Peter Hess, writing for Inverse:
Long before ayahuasca became popular among Silicon Valley seekers, it was the domain of specialized healers and spiritual leaders. Archaeologists have long known that ancient peoples throughout the Americas consumed various plant-based drugs to heal, find meaning, and connect to a spiritual world, but research published Monday in PNAS suggests that they were used even more widely than scientists suspected.
In the paper , an international team of archaeologists identified traces of five different psychoactive chemicals in a bundle of belongings dating back to about 1,000 years ago. The objects, found in Cueva del Chileno, a rock shelter in the Andes in present-day Bolivia, include animal-skin pouches and a headband, as well as spatulas, two trays, and an intricately carved tube — tools that were most likely used for sniffing a plant-based psychedelic drug.

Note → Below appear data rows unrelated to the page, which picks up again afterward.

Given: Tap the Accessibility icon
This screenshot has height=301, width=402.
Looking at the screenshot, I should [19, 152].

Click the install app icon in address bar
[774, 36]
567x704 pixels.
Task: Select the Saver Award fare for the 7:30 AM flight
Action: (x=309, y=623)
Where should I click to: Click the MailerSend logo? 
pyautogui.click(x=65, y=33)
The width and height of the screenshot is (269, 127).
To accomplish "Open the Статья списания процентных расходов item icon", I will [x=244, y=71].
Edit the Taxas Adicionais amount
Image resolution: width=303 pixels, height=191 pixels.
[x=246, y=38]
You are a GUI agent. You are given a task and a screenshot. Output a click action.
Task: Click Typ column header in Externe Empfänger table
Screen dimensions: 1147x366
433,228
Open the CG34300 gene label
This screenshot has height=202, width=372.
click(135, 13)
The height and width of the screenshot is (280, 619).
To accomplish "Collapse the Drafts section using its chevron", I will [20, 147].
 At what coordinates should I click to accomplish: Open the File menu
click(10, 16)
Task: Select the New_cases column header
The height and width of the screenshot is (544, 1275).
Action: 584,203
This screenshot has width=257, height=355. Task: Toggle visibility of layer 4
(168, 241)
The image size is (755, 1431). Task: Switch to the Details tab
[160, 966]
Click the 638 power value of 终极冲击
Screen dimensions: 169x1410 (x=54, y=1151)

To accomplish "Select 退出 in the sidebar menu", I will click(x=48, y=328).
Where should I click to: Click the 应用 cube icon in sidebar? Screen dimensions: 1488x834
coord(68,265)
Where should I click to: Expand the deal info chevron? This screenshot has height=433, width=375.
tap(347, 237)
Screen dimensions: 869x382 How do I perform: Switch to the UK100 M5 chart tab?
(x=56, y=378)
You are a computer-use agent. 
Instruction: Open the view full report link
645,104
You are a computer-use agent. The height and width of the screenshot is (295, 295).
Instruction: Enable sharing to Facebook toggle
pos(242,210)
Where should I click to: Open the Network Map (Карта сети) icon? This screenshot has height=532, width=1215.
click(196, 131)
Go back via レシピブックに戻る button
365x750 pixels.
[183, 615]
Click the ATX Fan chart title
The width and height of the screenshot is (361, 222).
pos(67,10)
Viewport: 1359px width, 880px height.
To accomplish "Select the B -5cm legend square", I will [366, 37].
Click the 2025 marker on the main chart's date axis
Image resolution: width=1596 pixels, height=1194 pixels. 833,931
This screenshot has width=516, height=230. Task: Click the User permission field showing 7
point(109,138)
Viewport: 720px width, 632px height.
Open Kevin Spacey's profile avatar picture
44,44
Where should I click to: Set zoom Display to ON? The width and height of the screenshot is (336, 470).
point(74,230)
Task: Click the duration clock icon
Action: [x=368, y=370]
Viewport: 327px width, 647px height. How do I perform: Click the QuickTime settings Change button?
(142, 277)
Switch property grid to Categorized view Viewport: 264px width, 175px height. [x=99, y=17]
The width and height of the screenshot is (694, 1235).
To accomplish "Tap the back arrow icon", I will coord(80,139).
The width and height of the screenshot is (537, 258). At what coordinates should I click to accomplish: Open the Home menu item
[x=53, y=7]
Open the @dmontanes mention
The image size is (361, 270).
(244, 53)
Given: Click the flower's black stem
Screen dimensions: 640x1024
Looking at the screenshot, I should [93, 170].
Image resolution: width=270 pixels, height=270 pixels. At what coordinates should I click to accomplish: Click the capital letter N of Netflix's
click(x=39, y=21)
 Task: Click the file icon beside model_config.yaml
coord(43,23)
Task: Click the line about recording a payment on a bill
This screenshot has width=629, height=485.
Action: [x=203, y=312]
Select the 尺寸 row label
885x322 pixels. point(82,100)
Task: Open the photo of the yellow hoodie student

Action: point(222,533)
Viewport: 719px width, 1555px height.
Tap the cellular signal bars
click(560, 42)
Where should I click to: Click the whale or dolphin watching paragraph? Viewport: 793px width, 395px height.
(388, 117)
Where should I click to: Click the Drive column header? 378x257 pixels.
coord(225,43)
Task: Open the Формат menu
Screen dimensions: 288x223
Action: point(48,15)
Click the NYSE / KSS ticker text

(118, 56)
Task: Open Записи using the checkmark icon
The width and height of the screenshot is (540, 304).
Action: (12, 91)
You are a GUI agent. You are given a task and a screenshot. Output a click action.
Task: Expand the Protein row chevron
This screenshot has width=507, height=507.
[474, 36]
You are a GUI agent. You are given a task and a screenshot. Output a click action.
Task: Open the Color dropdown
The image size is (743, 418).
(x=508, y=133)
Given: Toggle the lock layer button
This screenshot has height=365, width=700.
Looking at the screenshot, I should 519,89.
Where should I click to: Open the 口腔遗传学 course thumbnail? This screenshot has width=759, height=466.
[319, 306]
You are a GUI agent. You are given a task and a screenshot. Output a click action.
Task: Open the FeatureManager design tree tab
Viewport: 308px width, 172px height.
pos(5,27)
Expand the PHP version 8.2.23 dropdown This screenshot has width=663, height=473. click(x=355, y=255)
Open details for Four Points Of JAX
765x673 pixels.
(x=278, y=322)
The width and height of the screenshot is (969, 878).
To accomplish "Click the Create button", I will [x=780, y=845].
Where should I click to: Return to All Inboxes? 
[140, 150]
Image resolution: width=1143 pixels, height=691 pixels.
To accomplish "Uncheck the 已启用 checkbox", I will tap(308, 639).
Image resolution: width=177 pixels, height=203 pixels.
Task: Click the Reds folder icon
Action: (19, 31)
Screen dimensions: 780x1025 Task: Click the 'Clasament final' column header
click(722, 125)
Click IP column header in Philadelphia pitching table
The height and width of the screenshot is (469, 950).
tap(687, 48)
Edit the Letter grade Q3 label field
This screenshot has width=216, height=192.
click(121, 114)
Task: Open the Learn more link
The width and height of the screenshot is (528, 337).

Using radiocarbon dating, the team showed that the leather bag containing the objects dates back to somewhere between 905 and 1170 CE. And using liquid chromatography tandem mass spectrometry, they found that the kit contained traces of cocaine, dimethyltryptamine (DMT), harmine, bufotenine, and benzoylecgonine — psychoactive chemicals that are all found in various plants native to South America.
Humans have been using psychoactive drugs since time immemorial. Now we have proof that people have been working with these particular substances for at least a thousand years. What’s amazing about this story is that these chemicals did not originate from the area where the bag was found:
Perhaps most significantly, the plants that produce the chemicals analyzed at the site do not grow in the place where they were found. The archaeologists note that while the site is located in the mountains, at an elevation of almost 13,000 feet above sea level, most of these plants grow in the lowland forests of the Amazon.
In other words, these shamans were either acquiring these drugs from a trading network or going on long treks to collect them on their own.